Monday, March 14, 2011

Schmidt again - his fourth symphony

The fourth was, for many years, the only Schmidt symphony to stay in the repertoire, and that largely because of the Viennese, who have kept his reputation alive. The symphony is a long, reflective work which begins with a melancholy trumpet call that will not resolve onto the tonic – C – until the last bar of the whole work. Schmidt played the trumpet (though he was a cellist by profession before turning to composition full time) and used to take his trumpet on hill walks for the pleasure of playing it in the open air. And, of course, his other instrument - the cello - features in the slow movement.

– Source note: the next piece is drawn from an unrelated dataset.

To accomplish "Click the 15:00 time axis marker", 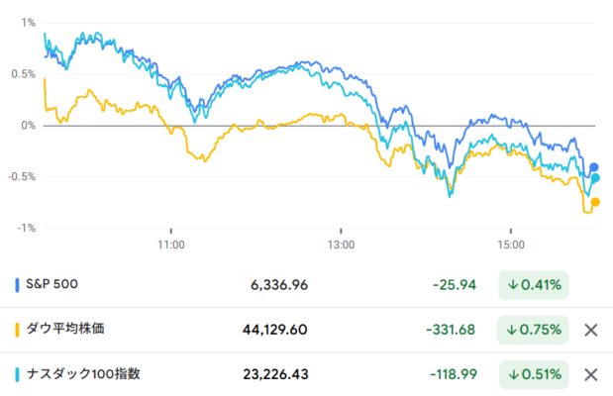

Schmidt's later life was not happy. His wife developed serious mental illness, and you cannot hear this work without thinking of a man reflecting on youth in the adversity of old age.

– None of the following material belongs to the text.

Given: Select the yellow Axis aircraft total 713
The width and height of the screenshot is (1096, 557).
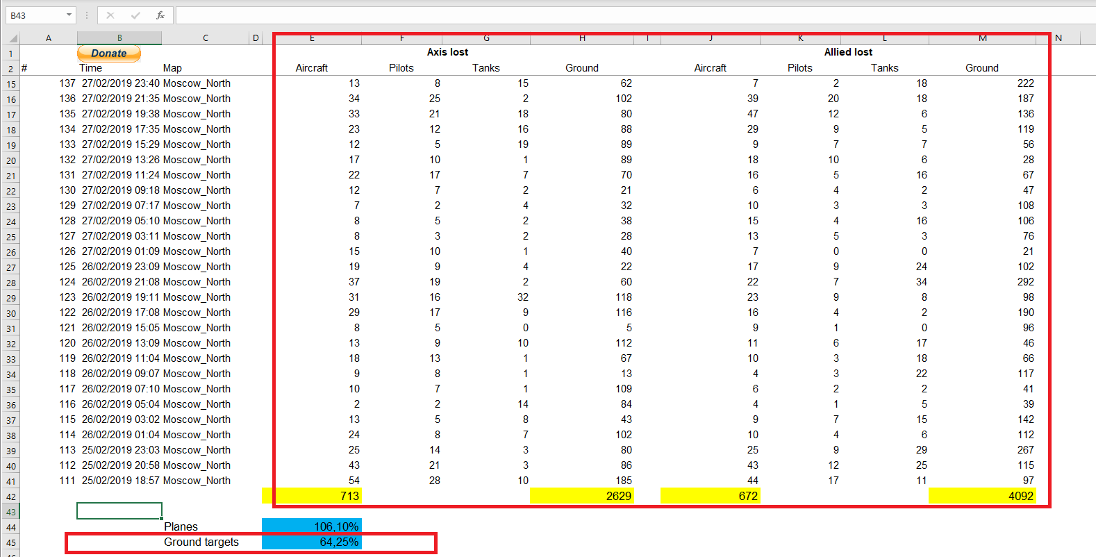Looking at the screenshot, I should coord(312,496).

The fact that the work is in C should tell you a lot too. But if the musical language is conservative, the work is, I think, a masterpiece in its own way. A personal utterance that nevertheless works as an aesthetic whole.

Here is Fabio Luisi (pictured testing to see if his baton is al dente as he requested) conducting the Vienna Philharmonic. Sound is very decent at 192 kbs, mp3.

Download from rapidshare


  1. >> The fact that the work is in C should tell you a lot too.<<

    I don't know what this tonality-related fact should tell me (did I miss something?), but I it did bring to mind old Schoenberg's famous quip:

    "There is still enough good music to be written in C major".

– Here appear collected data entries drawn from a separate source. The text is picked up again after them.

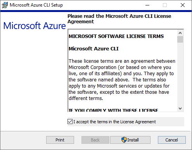The width and height of the screenshot is (192, 150).
Task: Minimize the Azure CLI Setup window
Action: (147, 5)
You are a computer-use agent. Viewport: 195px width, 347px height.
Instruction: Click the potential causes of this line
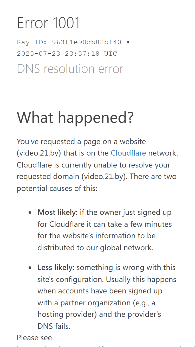click(x=57, y=188)
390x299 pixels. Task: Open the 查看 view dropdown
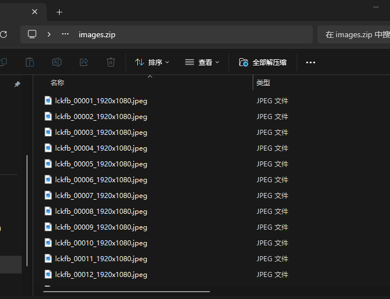(x=202, y=62)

  2. I thought it was Britten who said that, but maybe he was being derivative again!

  3. Great performance!

    Could you tell us what the orchestra is? Is this a broadcast or a CD?

    Thank you!

  4. It's a broadcast and the orchestra, according to the blog entry, is the Vienna Phil, adding greatly to the allure of the performance. The Viennese orchestras have always had a soft spot for Schmidt, and it shows in the playing I think.